A confiança excessiva na IA tende a reduzir o pensamento crítico, enquanto a autoconfiança humana o fortalece. A IA desloca o foco do raciocínio para tarefas de verificação e integração de respostas, o que pode empobrecer a etapa criativa e estratégica do trabalho mental. É um novo perfil cognitivo, com mais curadoria e menos elaboração original. 

Por outro lado, ignorar os ganhos objetivos do uso da inteligência artificial seria ingenuidade. 

Há impactos claros na produtividade

A economia de tempo e o aumento de escala são inegáveis. Porém, um ponto de atenção: produtividade não é sinônimo de inteligência diante da possibilidade de ser, ao mesmo tempo, rápido e superficial. 

A saída está em projetar usos de IA que preservem a inteligência humana. Experimentos da Cornell University com suporte integrado à escrita mostram que, desenhar interações em que a IA funciona como provocadora em vez de simplesmente redatora, aumenta a profundidade e o senso de autoria. Temos que usar a inteligência artificial como trampolim, não como arrimo cognitivo.

O impacto da inteligência artificial no cérebro humano será tão positivo ou negativo quanto a postura de quem a utiliza. 

Ela pode afiar o raciocínio e ampliar a criatividade para novos padrões de pensamento. Pode, por outro lado, criar uma geração de usuários brilhantes na superfície, mas frágeis na essência. O que está em jogo é mais do que o futuro da tecnologia. 

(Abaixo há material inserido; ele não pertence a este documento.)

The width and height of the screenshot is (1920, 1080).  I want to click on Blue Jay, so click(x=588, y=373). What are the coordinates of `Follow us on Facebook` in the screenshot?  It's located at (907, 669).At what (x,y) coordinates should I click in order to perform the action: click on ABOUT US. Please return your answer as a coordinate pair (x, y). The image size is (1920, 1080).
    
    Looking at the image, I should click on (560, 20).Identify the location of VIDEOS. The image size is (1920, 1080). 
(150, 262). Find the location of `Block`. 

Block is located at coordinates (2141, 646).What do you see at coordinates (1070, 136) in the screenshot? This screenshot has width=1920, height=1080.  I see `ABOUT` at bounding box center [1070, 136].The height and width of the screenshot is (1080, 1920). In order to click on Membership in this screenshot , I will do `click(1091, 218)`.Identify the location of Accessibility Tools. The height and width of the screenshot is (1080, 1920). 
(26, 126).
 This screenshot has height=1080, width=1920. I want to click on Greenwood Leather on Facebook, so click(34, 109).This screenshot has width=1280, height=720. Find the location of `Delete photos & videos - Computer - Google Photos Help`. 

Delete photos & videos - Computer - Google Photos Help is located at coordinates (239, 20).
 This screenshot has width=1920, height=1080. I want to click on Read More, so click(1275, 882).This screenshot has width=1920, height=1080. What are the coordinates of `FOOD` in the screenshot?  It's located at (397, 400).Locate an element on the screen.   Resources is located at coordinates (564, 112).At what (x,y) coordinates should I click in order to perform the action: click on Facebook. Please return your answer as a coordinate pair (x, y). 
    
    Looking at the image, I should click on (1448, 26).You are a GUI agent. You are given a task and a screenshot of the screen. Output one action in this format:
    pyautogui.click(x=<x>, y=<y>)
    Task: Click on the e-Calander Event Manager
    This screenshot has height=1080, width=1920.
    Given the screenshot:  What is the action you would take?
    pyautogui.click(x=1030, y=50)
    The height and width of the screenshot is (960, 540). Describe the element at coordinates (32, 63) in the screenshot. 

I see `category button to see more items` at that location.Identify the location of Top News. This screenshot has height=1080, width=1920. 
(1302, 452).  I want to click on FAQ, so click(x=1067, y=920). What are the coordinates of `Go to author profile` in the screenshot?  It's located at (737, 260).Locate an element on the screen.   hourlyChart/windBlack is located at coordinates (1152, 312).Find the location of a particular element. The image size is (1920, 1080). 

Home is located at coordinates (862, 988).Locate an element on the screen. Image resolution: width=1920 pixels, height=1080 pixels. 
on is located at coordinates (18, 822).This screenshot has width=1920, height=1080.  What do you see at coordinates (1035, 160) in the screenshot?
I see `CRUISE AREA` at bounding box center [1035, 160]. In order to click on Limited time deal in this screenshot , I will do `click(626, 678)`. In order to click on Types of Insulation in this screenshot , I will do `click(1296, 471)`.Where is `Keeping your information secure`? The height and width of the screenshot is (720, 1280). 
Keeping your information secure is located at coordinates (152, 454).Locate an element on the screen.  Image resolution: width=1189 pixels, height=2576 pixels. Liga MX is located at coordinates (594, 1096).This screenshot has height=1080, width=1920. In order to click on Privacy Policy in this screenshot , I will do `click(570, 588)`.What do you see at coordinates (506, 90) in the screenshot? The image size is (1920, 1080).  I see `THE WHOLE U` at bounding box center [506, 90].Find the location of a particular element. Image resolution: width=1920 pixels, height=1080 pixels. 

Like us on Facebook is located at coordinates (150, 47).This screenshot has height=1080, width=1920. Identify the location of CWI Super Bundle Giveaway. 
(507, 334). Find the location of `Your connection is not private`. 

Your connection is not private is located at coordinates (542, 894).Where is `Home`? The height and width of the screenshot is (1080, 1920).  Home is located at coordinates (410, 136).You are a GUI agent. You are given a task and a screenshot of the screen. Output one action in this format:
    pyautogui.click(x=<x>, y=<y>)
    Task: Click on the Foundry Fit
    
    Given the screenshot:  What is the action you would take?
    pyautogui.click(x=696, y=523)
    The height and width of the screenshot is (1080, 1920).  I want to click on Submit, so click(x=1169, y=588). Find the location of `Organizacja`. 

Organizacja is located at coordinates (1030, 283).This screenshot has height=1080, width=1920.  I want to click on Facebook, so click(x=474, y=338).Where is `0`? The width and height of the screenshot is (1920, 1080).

É a arquitetura mental de toda uma sociedade e as escolhas que fazemos todos os dias diante da IA. A fronteira final dessa revolução não está no silício, mas em nossas sinapses. A pergunta que definirá nosso futuro não é o que a máquina pode fazer. 

É o que nós, como arquitetos da própria mente, escolheremos nos tornar.  

*Marielva Andrade Dias é vice-presidente de Negócios para Instituições Públicas da Positivo Tecnologia.